DataProfiler
What's in your data? Extract schema, statistics and entities from datasets
Install / Use
/learn @capitalone/DataProfilerREADME
Data Profiler | What's in your data?
The DataProfiler is a Python library designed to make data analysis, monitoring, and sensitive data detection easy.
Loading Data with a single command, the library automatically formats & loads files into a DataFrame. Profiling the Data, the library identifies the schema, statistics, entities (PII / NPI) and more. Data Profiles can then be used in downstream applications or reports.
Getting started only takes a few lines of code (example csv):
import json
from dataprofiler import Data, Profiler
data = Data("your_file.csv") # Auto-Detect & Load: CSV, AVRO, Parquet, JSON, Text, URL
print(data.data.head(5)) # Access data directly via a compatible Pandas DataFrame
profile = Profiler(data) # Calculate Statistics, Entity Recognition, etc
readable_report = profile.report(report_options={"output_format": "compact"})
print(json.dumps(readable_report, indent=4))
Note: The Data Profiler comes with a pre-trained deep learning model, used to efficiently identify sensitive data (PII / NPI). If desired, it's easy to add new entities to the existing pre-trained model or insert an entire new pipeline for entity recognition.
For API documentation, visit the documentation page.
If you have suggestions or find a bug, please open an issue.
If you want to contribute, visit the contributing page.
Install
To install the full package from pypi: pip install DataProfiler[full]
If you want to install the ml dependencies without generating reports use DataProfiler[ml]
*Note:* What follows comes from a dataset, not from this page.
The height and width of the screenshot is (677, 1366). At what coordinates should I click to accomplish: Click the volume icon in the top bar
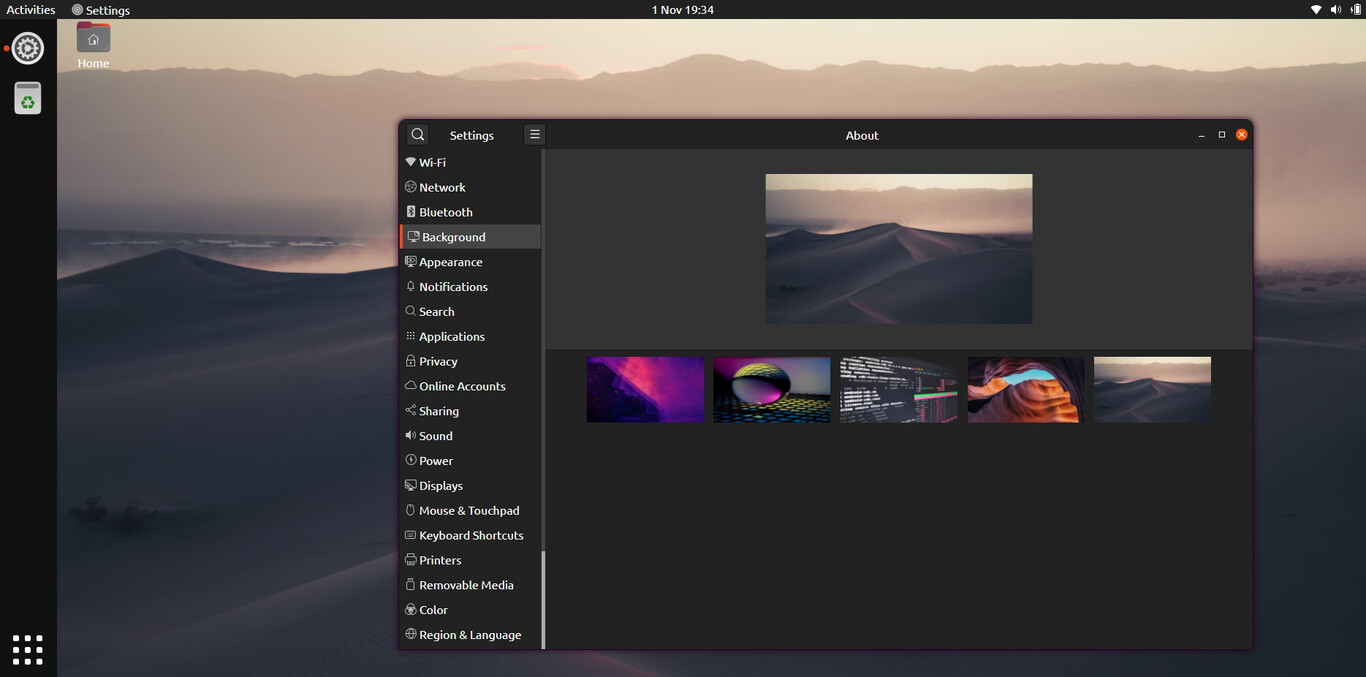(x=1334, y=9)
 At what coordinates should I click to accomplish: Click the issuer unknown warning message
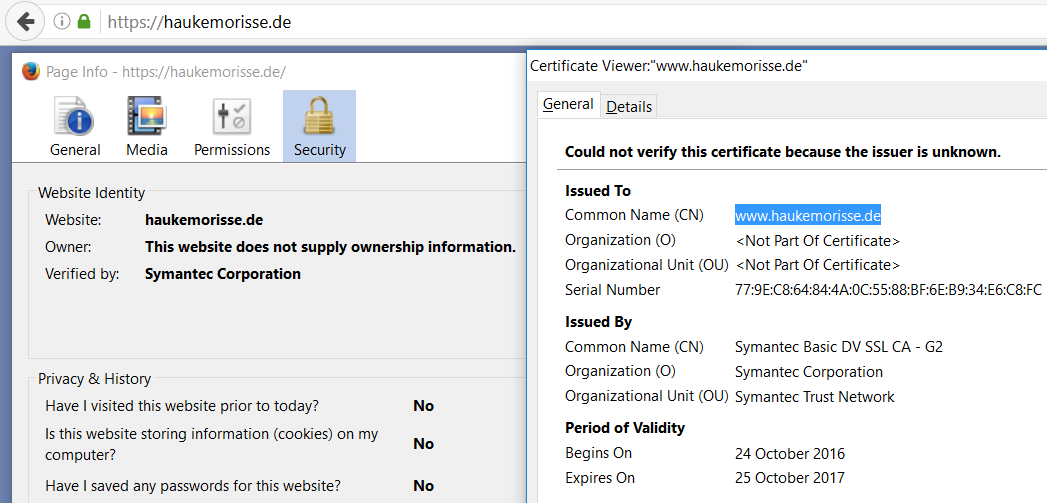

If the ML requirements are too strict (say, you don't want to install tensorflow), you can install a slimmer package with DataProfiler[reports]. The slimmer package disables the default sensitive data detection / entity recognition (labler)
Install from pypi: pip install DataProfiler
What is a Data Profile?
In the case of this library, a data profile is a dictionary containing statistics and predictions about the underlying dataset. There are "global statistics" or global_stats, which contain dataset level data and there are "column/row level statistics" or data_stats (each column is a new key-value entry).
The format for a structured profile is below:
"global_stats": {
"samples_used": int,
"column_count": int,
"row_count": int,
"row_has_null_ratio": float,
"row_is_null_ratio": float,
"unique_row_ratio": float,
"duplicate_row_count": int,
"file_type": string,
"encoding": string,
"correlation_matrix": list[list[int]], (*)
"chi2_matrix": list[list[float]],
"profile_schema": {
string: list[int]
},
"times": dict[string, float],
},
"data_stats": [
{
"column_name": string,
"data_type": string,
"data_label": string,
"categorical": bool,
"order": string,
"samples": list[str],
"statistics": {
"sample_size": int,
"null_count": int,
"null_types": list[string],
"null_types_index": {
string: list[int]
},
"data_type_representation": dict[string, float],
"min": [null, float, str],
"max": [null, float, str],
"mode": float,
"median": float,
"median_absolute_deviation": float,
"sum": float,
"mean": float,
"variance": float,
"stddev": float,
"skewness": float,
"kurtosis": float,
"num_zeros": int,
"num_negatives": int,
"histogram": {
"bin_counts": list[int],
"bin_edges": list[float],
},
"quantiles": {
int: float
},
"vocab": list[char],
"avg_predictions": dict[string, float],
"data_label_representation": dict[string, float],
"categories": list[str],
"unique_count": int,
"unique_ratio": float,
"categorical_count": dict[string, int],
"gini_impurity": float,
"unalikeability": float,
"precision": {
'min': int,
'max': int,
'mean': float,
'var': float,
'std': float,
'sample_size': int,
'margin_of_error': float,
'confidence_level': float
},
"times": dict[string, float],
"format": string
},
"null_replication_metrics": {
"class_prior": list[int],
"class_sum": list[list[int]],
"class_mean": list[list[int]]
}
}
]
(*) Currently the correlation matrix update is toggled off. It will be reset in a later update. Users can still use it as desired with the is_enable option set to True.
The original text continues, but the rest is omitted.